Les ennuis commencent quand deux styles se heurtent mal. Le grand classique, c'est la poursuite-retrait : un partenaire pousse pour en découdre tout de suite (souvent en rivalisant ou en poursuivant avec anxiété), l'autre se ferme et bat en retraite (en évitant). Plus l'un poursuit, plus l'autre se retire — et plus l'autre se retire, plus le premier poursuit fort. On tourne en rond, et ni le problème ni la boucle ne se résolvent jamais. C'est le schéma le plus corrosif pour les relations à long terme, et presque personne pris dedans ne réalise qu'ils l'alimentent tous les deux.
La solution n'est pas de trouver le seul style correct. C'est de repérer votre mode par défaut, de nommer la boucle à voix haute, et d'accepter de sortir de votre sillon — celui qui poursuit qui lève le pied, celui qui se retire qui reste dans la pièce un peu plus longtemps que ce qui est confortable.
Comment mieux se disputer, quel que soit votre style
Vous n'avez pas besoin de remanier votre personnalité. Quelques gestes changent la tournure de presque tout conflit.
- Nommez le schéma, pas seulement le problème. « On refait le truc — moi je poursuis, toi tu te tais » interrompt la boucle mieux que de remettre en procès celui qui a laissé la vaisselle.
- Faites retomber la pression avant de parler. Quand vous êtes submergé — cœur qui cogne, esprit rétréci à l'idée de gagner —, vous ne pouvez pas résoudre quoi que ce soit. Éloignez-vous vingt minutes et revenez, plutôt que de forcer pendant que votre corps est en mode combat.
- Commencez par la version douce. Ouvrez sur ce que vous ressentez et ce dont vous avez besoin, pas sur l'accusation. « Je me suis senti balayé » ne tombe pas comme « tu n'écoutes jamais ».
- Visez à réparer, pas à gagner. Le but, c'est que vous reveniez tous les deux du même côté du problème, pas un tableau de scores. Une tentative de réparation maladroite — une main sur le bras, un brin d'humour, « on peut recommencer ? » — vaut mieux qu'un argument parfaitement ficelé.
- Choisissez le style selon l'enjeu. Évitez ce qui est vraiment anodin. Collaborez sur ce qui compte. Faites un compromis quand le temps presse pour de vrai et que le problème est petit.
Le but n'est pas une relation sans disputes. Cette relation n'existe pas. Le but, ce sont des disputes qui se terminent en vous rapprochant, ou au moins en vous laissant compris — ce qui est une compétence, pas un trait de personnalité, et vous pouvez vous y améliorer.
FAQ
Quels sont les cinq styles de conflit ?
Rivaliser (pousser pour gagner), éviter (contourner le conflit), s'accommoder (céder pour préserver la paix), faire des compromis (se retrouver à mi-chemin) et collaborer (œuvrer ensemble à une solution qui vous convient à tous les deux). La plupart des gens ont un mode par défaut, mais peuvent recourir à différents styles selon les situations.
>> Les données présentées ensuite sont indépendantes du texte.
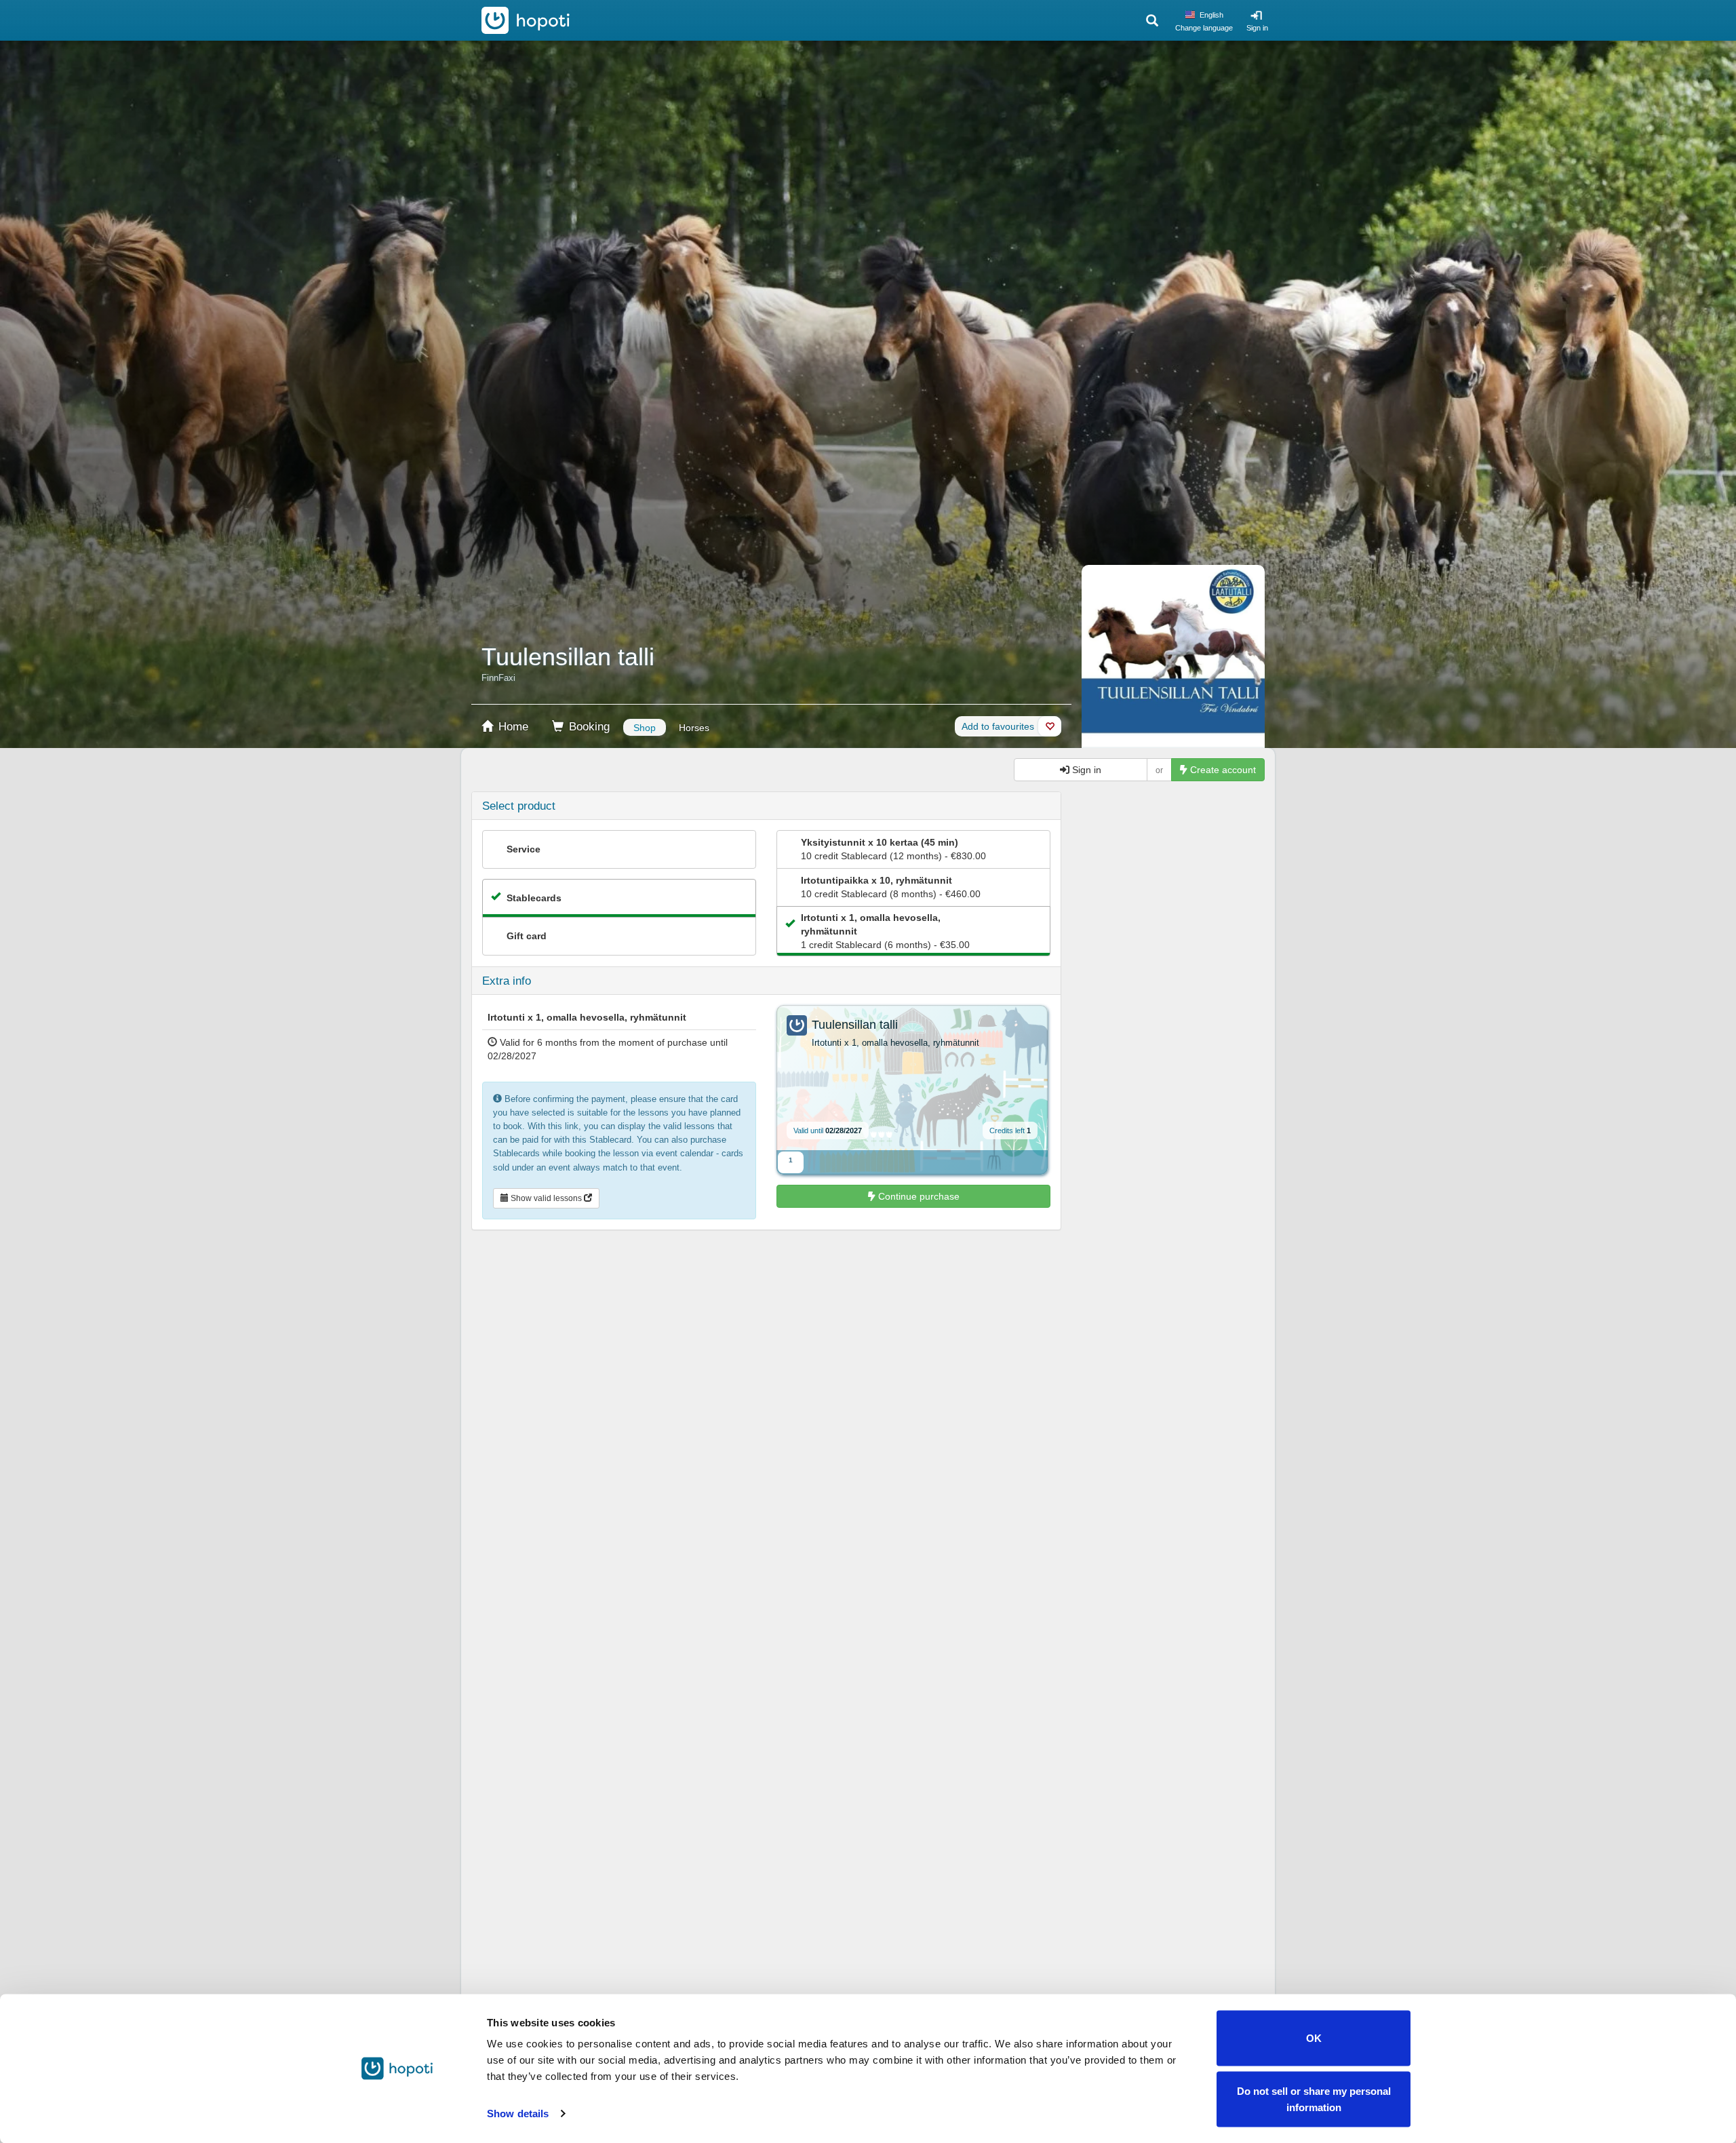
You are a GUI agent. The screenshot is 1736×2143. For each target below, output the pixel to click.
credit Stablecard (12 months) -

Quel est le schéma de conflit le plus dommageable dans le couple ?
Le cycle de poursuite-retrait, où un partenaire insiste pour régler les choses sur-le-champ et l'autre se ferme et s'éloigne, chaque réaction nourrissant l'autre. Il tend à faire plus de dégâts à long terme que n'importe quel style pris isolément, parce que la boucle ne laisse jamais le problème se refermer pour de bon.
Deux personnes aux styles de conflit différents peuvent-elles quand même fonctionner ?
Oui, et c'est le cas de la plupart des couples. Des styles dépareillés ne deviennent un problème que lorsqu'ils s'enferment dans une boucle destructrice et qu'aucun des deux ne s'adapte. Nommer vos schémas et accepter d'assouplir — surtout en sortant d'un cycle de poursuite-retrait — compte bien plus que d'être assortis.
Éviter le conflit est-il toujours mauvais ?
Non. Lâcher prise sur des agacements vraiment mineurs est sain, et tout désaccord ne mérite pas d'être soulevé. L'évitement devient un problème quand il est votre réponse à tout, parce que les questions qui comptent restent sans réponse et que le ressentiment s'accumule sous le calme.